■ SET TASK
Reproduce the passage on apostrophes from "Single quotation marks" up to and including "(A singular noun with possession.)", changing "water tube" to "water bottle".

■ TEXT BLOCK
####################
4. Single quotation mark or apostrophe (')
Single quotation marks have a variety of uses.
- Use the apostrophe together with the letter s to indicate possession. Be aware of the difference in using an apostrophe with singular or plural nouns. A singular noun will use 's, whereas the plural version of that singular noun will use s'. Also, be mindful of nouns that are always considered to be plural, such as children and people - here, you should use 's. Be aware of pronouns that are already possessive and do not require apostrophes, such as hers and its (it's is used only for the contractions of it is and it has). Their is possessive without apostrophe or s, except as a predicate adjective, where it becomes theirs.
- The hamster's water tube needs to be refilled. (A singular noun with possession.)
- In the pet store, the hamsters' bedding needed to be changed. (A pluralized singular noun with possession.)
- These children's test scores are the highest in the nation. (A plural noun with possession.)
- Friends of hers explained it's her idea, not theirs, to refill the hamster's water tube and change its bedding. (Possessive pronouns (hers, theirs, its), contraction of it is, and a singular noun with possession)
####################
■ EXCERPTED RECORDS

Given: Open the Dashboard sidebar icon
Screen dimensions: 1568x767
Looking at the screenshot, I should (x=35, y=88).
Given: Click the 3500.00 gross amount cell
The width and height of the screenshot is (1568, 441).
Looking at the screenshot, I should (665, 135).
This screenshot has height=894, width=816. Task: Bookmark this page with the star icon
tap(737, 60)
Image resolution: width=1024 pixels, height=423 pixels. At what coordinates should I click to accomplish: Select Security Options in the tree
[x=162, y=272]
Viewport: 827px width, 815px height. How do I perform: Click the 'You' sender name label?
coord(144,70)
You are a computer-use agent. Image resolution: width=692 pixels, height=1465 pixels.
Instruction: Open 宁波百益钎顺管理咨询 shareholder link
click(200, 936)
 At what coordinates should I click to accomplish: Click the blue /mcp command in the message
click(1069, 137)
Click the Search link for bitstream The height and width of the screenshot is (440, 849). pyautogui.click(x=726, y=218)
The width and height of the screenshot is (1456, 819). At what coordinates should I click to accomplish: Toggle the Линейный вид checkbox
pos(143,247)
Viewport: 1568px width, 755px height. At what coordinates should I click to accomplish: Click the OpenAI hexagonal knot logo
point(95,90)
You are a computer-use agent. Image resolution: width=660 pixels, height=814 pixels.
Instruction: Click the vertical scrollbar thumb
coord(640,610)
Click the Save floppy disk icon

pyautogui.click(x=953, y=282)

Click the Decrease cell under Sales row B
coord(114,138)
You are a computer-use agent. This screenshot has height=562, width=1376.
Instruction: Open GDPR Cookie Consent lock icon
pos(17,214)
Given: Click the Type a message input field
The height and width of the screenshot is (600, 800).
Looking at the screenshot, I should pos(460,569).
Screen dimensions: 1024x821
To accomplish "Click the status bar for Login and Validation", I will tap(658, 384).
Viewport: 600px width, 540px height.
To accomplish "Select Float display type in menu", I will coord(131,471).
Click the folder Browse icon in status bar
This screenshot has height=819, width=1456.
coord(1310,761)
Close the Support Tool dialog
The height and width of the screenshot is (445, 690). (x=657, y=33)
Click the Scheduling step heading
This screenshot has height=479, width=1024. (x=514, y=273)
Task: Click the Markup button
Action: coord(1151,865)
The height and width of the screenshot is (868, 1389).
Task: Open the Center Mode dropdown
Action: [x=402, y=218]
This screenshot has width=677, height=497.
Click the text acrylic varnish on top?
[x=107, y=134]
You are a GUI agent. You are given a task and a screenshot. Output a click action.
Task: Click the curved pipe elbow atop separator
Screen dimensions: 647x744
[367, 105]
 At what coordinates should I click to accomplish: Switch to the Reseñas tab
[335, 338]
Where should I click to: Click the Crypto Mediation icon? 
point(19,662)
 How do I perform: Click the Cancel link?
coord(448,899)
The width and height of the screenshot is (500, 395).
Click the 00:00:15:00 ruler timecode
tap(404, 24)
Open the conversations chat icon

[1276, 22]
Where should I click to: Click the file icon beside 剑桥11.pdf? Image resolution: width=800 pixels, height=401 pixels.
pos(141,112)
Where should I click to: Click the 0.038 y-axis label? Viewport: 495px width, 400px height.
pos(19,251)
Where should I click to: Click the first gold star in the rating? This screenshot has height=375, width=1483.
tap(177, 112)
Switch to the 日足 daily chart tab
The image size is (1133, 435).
####################
■ WORKED ANSWER
Single quotation marks have a variety of uses.
- Use the apostrophe together with the letter s to indicate possession. Be aware of the difference in using an apostrophe with singular or plural nouns. A singular noun will use 's, whereas the plural version of that singular noun will use s'. Also, be mindful of nouns that are always considered to be plural, such as children and people - here, you should use 's. Be aware of pronouns that are already possessive and do not require apostrophes, such as hers and its (it's is used only for the contractions of it is and it has). Their is possessive without apostrophe or s, except as a predicate adjective, where it becomes theirs.
- The hamster's water bottle needs to be refilled. (A singular noun with possession.)